**Given text:**
## BEGIN

Monday, April 18, 2016


This is all by way of catch-up.
I read something once about
having memories, inside your
head, of people and places and
past, and how the writing down 
of it all goes and ruins it because 
then you no longer have the actual
'memories', but just the accounts 
of them instead and the act of
writing them down. I don't know
if I ever really understood that,
but that happened many times;
the not understanding, I mean. I'm
a pretty clear thinker, but on my
own terms and with my own stuff.
It's always clear to me, but I do
sometimes have problems with
processing the ideas of others  -
as in this case. I'm just not sure
what the person here means to
say. In addition, as I've aged it
seems I'm a bit denser  -  in that
I used to read everything, and
grasp it all quickly, without
problem. It's a lot more difficult
now  -  I plod on a lot more. One
of the reasons for this, and it's
troublesome, is that (I feel) I've
developed my own forms of
writing and reportage of place
and scene to the extent that things
are always flashing themselves
through my brain, and I have to stop,
hover to take it all down, or lose it.

## END

**Data block:**
## BEGIN

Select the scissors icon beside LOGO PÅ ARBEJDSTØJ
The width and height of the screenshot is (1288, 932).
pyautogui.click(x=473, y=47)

## END

**Set exercise:**
Copy out the entire journal entry above about writing memories down, word for word and with nothing left out.

**Full answer:**
Monday, April 18, 2016


This is all by way of catch-up.
I read something once about
having memories, inside your
head, of people and places and
past, and how the writing down 
of it all goes and ruins it because 
then you no longer have the actual
'memories', but just the accounts 
of them instead and the act of
writing them down. I don't know
if I ever really understood that,
but that happened many times;
the not understanding, I mean. I'm
a pretty clear thinker, but on my
own terms and with my own stuff.
It's always clear to me, but I do
sometimes have problems with
processing the ideas of others  -
as in this case. I'm just not sure
what the person here means to
say. In addition, as I've aged it
seems I'm a bit denser  -  in that
I used to read everything, and
grasp it all quickly, without
problem. It's a lot more difficult
now  -  I plod on a lot more. One
of the reasons for this, and it's
troublesome, is that (I feel) I've
developed my own forms of
writing and reportage of place
and scene to the extent that things
are always flashing themselves
through my brain, and I have to stop,
hover to take it all down, or lose it.